Ruy Castro – Folha de São Paulo
A tese é recorrente e nunca passa muito tempo sem ser exumada, ter a poeira espanada e voltar à cena como novidade –até ser abandonada de novo por resultados pífios. É a que prega o uso de alguma substância para ajudar a controlar ou vencer o alcoolismo. Nos últimos 50 anos, todas as substâncias, das drogas mais pesadas ao Ovomaltine –ponha aí aversivos, remédios tarja preta, morfina, cocaína e até heroína–, já foram tentadas por pessoas dispostas a parar de beber e, quase sempre, com consequências desastrosas.
Em regra, esses tratamentos resultaram não na interrupção de uma dependência, mas na substituição de uma por outra ou no acréscimo de uma segunda à primeira –a pessoa parou de beber, mas se tornou dependente de remédios, ou então somou as dependências. O contrário também vive sendo tentado, e com os mesmos resultados: pessoas que passaram a beber para deixar de cheirar descobriram encantadas que não havia incompatibilidade entre as duas drogas e se atiraram alegremente a elas.
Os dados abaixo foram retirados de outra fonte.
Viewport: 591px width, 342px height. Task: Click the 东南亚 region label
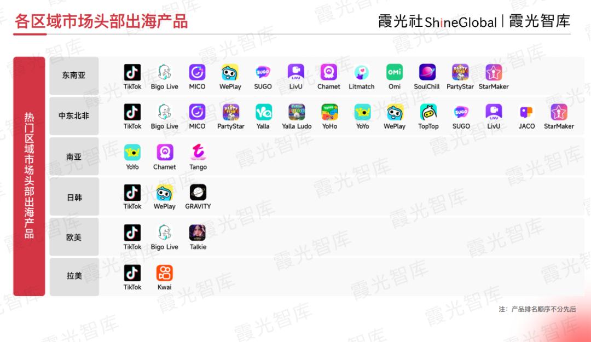74,76
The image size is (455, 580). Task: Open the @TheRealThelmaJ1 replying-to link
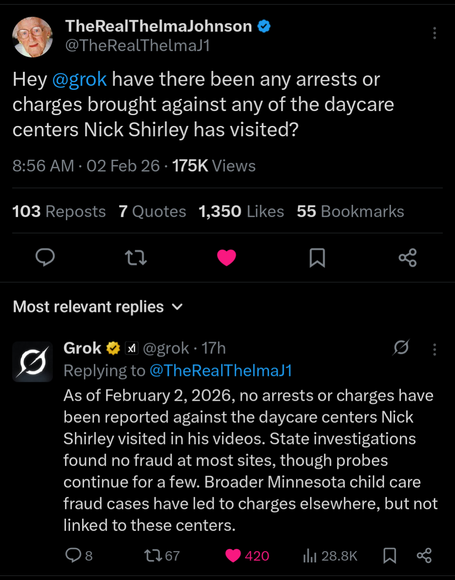point(220,371)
A tese mais recente, desenvolvida por cientistas paulistanos, consiste no uso do THC, que é o princípio ativo da maconha, para “reduzir ou eliminar o efeito de fissura –a vontade extrema de repetição da dose– causado pelo álcool”. A coisa foi testada em ratos e, segundo eles, deu certo. Tratados com etanol por 11 dias e com THC por quatro, os roedores sossegaram e pararam de correr pra lá e pra cá. Não entendi bem a relação, mas supõe-se que, servidos de THC, os seres humanos também sossegarão e passarão a dispensar uma dose depois da outra.
A tese parte de um ponto coerente. A “fissura” é fisiológica e, se se achar uma substância que a limite, o sujeito beberá menos.
Mas temo que, tratado com THC, o bebum continuará bebendo e apenas parará de correr pra lá e pra cá.